Максим дополз, наконец, до берез и лег, уткнувшись лицом в прошлогоднюю сухую траву и листву на краю леса, возле огромной сучковатой березы с огромными наростами на коре и черными обломанными сучьями.

Береза эта, подобно бабе-великану, приняла его под свою защиту. Он припал головой к ее выгорбившимся из земли корням.

Он лежал и слушал, как колышется старая трава и шуршит прошлогодняя листва под его головой.

Он чувствовал, как прорастает трава, как зарождается жизнь…

Он чуть приподнял голову и осмотрелся. Очертания предметов были такими, какими они бывают на рассвете ясного дня, когда предметы постепенно приобретают форму, выступают из тьмы, как будто рождаясь заново. Это всегда удивляло и радовало Максима, — он видел в этом великую тайну.

Он видел, как постепенно обретает очертания лес и выступают вперед деревья, как рассеивается туман над полем. Звуки становились все живее и явственнее, и Максим представил почему-то себе косьбу, — хотя до косьбы было еще далеко (молодая трава едва-едва пробивалась сквозь прошлогодние стебли). Ему даже показалось, что он возьмет сейчас в руки косу и начнет косить, и он сделал размашистое движение, заводя руку за спину, но тотчас застонал от боли.

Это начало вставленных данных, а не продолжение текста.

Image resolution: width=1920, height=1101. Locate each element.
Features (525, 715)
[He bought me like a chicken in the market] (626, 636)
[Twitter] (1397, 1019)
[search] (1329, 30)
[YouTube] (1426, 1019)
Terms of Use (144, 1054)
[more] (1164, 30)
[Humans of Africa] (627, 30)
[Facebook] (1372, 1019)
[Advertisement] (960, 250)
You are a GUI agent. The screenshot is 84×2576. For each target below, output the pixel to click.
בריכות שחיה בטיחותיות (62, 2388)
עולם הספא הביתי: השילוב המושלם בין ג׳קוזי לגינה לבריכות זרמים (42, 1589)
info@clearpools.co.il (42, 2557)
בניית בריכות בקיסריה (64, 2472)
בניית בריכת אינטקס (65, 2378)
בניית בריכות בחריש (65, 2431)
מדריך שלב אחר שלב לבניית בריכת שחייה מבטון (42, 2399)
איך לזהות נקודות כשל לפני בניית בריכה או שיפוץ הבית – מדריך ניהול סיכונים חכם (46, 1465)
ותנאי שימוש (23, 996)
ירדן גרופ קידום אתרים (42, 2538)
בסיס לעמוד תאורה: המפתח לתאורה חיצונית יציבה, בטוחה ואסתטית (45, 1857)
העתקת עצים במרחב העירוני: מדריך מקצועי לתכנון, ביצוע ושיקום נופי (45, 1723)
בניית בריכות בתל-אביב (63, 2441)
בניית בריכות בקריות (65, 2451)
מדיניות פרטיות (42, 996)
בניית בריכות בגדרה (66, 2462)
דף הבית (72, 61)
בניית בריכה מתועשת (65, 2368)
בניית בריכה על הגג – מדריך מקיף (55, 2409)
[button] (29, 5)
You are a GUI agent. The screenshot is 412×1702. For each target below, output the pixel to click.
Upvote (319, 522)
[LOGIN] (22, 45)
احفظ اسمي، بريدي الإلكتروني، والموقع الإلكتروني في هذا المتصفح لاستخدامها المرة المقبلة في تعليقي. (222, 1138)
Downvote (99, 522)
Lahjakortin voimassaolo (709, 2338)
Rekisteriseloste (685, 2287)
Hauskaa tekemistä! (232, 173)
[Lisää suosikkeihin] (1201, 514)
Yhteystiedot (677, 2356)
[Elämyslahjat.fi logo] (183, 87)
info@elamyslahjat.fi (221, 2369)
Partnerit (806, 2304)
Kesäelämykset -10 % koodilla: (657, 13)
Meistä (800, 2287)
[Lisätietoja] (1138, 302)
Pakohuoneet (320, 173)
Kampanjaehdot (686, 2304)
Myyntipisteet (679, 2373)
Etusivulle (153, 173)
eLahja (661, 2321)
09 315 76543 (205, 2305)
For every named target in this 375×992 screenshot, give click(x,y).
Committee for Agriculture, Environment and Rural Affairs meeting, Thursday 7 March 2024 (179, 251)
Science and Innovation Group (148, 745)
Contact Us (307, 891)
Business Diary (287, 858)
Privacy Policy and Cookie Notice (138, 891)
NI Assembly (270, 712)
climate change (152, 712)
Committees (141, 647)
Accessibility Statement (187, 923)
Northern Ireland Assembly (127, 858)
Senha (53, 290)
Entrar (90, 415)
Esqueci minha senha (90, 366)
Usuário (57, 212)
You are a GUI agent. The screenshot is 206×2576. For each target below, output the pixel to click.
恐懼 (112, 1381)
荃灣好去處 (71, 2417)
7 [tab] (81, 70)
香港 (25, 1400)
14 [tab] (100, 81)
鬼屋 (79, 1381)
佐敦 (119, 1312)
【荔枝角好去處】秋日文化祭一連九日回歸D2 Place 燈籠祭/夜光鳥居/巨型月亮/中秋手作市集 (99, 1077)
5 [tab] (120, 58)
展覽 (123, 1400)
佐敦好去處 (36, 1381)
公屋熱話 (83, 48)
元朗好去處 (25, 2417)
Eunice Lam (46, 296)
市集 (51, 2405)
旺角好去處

— Видите, каким я стал, люди добрые! — прошептал он. — Вот что со мной сделали…

Что-то капнуло ему на щеку — старая береза сочилась соком, словно плакала, и Максим слизал сок и слезы своим языком.

Потом он вновь повернул голову и посмотрел на поле. Лошадь лежала там же, где вчера. Она страдальчески вытянула шею, словно пыталась отодвинуть голову дальше от растерзанного тела. Лошадь была мертва.

Прикрыв глаза, он вспомнил, как в детстве волки зарезали у них жеребенка, которого он очень любил и которого долго ждал от старой сивой кобылы. И он долго ходил весь день, как во сне, по лугам и мелким гривкам, искал того жеребенка, и, наконец, нашел то, что от него осталось, — какое-то кровавое месиво, — и, со слезами на глазах, закопал останки.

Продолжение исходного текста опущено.